2. Materials and Methods
2.1. Participants
This cross-sectional research was conducted with a population of young football players from the region of Western Serbia, specifically from five clubs: F.K. Borac Čačak, F.K. Radnički Kragujevac, F.K. Sloga Kraljevo, O.F.K. AS Novi Pazar, and F.K. Bane Raška. The sample was defined as a population of young football players of different chronological ages who were previously selected by their respective football clubs. The inclusion criteria were outlined as follows: male adolescents aged 11–17 years, level of training experience of at least 2 years, and undergoing a minimum of 3 weekly training sessions. Participants were examined for any injuries that could limit their ability to participate in the study. Exclusion criteria included individuals with cardiovascular, respiratory, or other medical conditions, and individuals with recent musculoskeletal injuries within the last three months. These players are actively involved in the training and competitive processes of the top five teams from the previous league cycle in the Quality League of Western Serbia, Morava Group.

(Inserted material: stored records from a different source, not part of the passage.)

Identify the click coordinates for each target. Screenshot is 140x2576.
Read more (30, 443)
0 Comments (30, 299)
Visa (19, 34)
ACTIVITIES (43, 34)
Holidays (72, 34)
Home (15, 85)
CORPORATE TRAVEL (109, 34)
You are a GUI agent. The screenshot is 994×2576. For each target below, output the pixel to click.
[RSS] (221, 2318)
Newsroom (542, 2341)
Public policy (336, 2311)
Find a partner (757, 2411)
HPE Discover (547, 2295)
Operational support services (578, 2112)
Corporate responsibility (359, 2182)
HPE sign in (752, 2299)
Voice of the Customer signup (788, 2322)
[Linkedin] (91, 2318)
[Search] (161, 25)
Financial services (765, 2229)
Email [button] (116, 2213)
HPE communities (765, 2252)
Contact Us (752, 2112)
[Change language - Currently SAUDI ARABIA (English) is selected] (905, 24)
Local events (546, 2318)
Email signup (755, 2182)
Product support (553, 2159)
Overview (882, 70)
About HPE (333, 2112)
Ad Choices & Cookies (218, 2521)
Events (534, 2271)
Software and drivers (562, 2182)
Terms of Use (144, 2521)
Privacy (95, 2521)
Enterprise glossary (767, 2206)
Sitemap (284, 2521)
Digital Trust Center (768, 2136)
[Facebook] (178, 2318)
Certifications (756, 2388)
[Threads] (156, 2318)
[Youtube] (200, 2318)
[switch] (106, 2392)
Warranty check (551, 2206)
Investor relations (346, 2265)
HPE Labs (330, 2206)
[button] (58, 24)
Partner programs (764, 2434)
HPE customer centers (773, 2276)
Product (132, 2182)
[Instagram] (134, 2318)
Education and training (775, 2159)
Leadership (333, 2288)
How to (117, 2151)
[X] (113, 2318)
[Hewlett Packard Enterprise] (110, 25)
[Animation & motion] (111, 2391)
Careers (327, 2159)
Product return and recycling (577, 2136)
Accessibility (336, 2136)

A cluster sampling approach was utilized, including a total of 427 members of youth football teams, divided into three sub-samples—pre-pioneers (body height = 158.9 ± 5.9 cm; body weight = 46.6 ± 5.9 kg), pioneers (body height = 169.5 ± 5.2 cm; body weight = 55.5 ± 6.6 kg), and cadets (body height = 174.6 ± 4.9 cm; body weight = 62.3 ± 8.1 kg)—according to age category: under-13 (up to 13 years old), under-15 (14 and 15 years old), and under-17 (16 and 17 years old), respectively (
Figure 1). The classification of players was made according to the Rulebook of the Serbian Football Association that was in effect at the time of the research. All participants were male.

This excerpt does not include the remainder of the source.